• Prezentowany tekst:
Nasza Loteria SR - pasek na kartach artykułów

Wisła Kraków. Rafał Boguski: Może zabraknąć czasu, żeby dokończyć sezon

Bartosz Karcz
Bartosz Karcz
Anna Kaczmarz
- Po rozmowach z całą drużyną doszliśmy do wniosku, że trzeba odpowiednio się zachować w tej sytuacji. Dlatego zgodziliśmy się na obniżenie naszych pensji. Ostatnio od prezesa Obidzińskiego dostaliśmy listy i każdy z nas wyraził wolę obniżenia zarobków. Teraz czekamy na aneksy do naszych kontraktów, żeby to wszystko weszło w życie - mówi Rafał Boguski, piłkarz Wisły Kraków.

WISŁA KRAKÓW. Najbogatszy serwis w Polsce o piłkarskiej drużynie "Białej Gwiazdy"

• Dostępne dane:
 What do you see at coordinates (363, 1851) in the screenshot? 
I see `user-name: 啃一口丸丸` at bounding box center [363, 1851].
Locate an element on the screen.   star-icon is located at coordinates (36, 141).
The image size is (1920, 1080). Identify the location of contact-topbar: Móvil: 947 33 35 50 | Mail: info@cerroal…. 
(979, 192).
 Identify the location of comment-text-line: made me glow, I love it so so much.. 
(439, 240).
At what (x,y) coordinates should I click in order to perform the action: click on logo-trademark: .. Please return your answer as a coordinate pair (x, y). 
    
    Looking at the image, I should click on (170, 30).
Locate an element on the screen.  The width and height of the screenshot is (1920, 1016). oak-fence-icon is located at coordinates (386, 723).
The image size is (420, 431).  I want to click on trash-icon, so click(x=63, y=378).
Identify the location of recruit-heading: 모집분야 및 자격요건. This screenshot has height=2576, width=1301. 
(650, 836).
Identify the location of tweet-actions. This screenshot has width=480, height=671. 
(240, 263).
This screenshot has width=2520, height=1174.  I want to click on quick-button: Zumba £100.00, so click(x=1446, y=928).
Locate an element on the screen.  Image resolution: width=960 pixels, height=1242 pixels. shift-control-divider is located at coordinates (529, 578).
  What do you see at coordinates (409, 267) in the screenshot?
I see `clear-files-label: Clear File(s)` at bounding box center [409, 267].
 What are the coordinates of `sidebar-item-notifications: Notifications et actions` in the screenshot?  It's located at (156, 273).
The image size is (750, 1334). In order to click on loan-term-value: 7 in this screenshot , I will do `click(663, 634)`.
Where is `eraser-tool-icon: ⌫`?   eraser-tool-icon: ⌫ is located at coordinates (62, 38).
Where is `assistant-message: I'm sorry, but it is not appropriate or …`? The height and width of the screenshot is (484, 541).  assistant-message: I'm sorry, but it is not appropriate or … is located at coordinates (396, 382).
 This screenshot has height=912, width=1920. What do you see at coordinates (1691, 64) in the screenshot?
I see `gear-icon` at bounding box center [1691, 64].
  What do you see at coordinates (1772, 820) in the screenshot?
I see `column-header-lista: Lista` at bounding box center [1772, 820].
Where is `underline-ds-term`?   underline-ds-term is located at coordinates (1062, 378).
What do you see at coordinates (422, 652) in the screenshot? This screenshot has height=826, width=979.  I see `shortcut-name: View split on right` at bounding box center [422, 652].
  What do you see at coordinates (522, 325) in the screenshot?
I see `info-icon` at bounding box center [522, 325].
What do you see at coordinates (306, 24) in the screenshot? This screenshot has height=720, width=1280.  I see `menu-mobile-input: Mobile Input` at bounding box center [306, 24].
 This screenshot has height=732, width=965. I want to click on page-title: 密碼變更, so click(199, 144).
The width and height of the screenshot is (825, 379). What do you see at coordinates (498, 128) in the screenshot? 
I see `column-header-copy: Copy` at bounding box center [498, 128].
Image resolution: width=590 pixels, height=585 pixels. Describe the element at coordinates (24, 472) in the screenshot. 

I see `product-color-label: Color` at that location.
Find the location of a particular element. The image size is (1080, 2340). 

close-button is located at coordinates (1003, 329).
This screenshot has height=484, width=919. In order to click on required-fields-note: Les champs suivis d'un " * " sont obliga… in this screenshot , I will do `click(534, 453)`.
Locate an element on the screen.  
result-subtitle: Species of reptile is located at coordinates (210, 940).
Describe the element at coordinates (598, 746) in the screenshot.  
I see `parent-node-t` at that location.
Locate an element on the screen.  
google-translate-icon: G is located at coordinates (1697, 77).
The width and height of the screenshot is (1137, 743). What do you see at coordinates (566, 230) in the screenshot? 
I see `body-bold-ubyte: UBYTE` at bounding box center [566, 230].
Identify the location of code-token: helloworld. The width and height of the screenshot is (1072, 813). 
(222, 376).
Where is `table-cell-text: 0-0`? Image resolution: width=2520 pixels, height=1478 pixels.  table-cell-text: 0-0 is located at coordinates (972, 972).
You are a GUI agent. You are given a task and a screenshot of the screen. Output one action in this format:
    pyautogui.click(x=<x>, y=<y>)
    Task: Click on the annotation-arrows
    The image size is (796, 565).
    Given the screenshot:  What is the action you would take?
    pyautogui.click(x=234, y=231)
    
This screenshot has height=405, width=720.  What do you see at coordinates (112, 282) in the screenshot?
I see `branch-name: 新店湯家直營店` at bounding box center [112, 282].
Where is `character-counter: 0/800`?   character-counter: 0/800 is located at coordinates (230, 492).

• Polecenia do wykonania:
1. Przetłumacz na język angielski zdanie z tekstu o obniżce pensji piłkarzy Wisły Kraków: „Dlatego zgodziliśmy się na obniżenie naszych pensji.”
2. Dopisz dalszy ciąg tekstu o obniżce pensji piłkarzy Wisły Kraków, zaczynając od miejsca, w którym się kończy.
Wiersze pochodzą z innego źródła niż tekst.

• Wyniki kolejnych zadań:
1. That is why we agreed to a cut in our salaries.

2.
- Odkąd zawieszono rozgrywki polskiej ekstraklasy, trenujecie indywidualnie w domach. Można powiedzieć, że Wisła narzuciła wam taką klubową kwarantannę. Proszę zatem powiedzieć, jak przebiega ta pańska kwarantanna?
- Powiem szczerze, że z dnia na dzień jest coraz mniej pomysłów na jej spędzanie. Trochę to doskwiera, ale trzeba się do tej rzeczywistości przyzwyczaić. Nie ma innego wyjścia.

- Normalnie dzień piłkarza Wisły wygląda tak, że jedziecie na trening do ośrodka w Myślenicach. W domu, w tej całkiem nowej sytuacji, jak poukładał pan sobie dzień?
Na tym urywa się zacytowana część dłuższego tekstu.